» Exercise instructions
Pull every line containing the word "Open" from the records.

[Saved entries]
* * * * *
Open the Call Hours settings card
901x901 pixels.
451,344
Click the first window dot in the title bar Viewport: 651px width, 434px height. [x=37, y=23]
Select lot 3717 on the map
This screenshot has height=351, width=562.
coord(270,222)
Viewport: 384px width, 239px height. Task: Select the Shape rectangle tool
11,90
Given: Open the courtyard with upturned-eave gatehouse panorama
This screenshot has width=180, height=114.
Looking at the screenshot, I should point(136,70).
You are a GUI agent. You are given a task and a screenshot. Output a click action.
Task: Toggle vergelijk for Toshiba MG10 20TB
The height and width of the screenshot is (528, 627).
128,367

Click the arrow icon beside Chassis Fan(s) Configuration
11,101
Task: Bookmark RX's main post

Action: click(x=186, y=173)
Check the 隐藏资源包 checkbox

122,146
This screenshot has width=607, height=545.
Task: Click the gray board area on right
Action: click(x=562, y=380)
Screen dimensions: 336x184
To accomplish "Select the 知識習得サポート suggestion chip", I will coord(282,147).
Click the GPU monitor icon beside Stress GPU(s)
* * * * *
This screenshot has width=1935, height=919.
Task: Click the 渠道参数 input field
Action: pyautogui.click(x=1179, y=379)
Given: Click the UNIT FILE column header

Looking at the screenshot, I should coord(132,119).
* * * * *
» Result
Open the Call Hours settings card
Given: Open the courtyard with upturned-eave gatehouse panorama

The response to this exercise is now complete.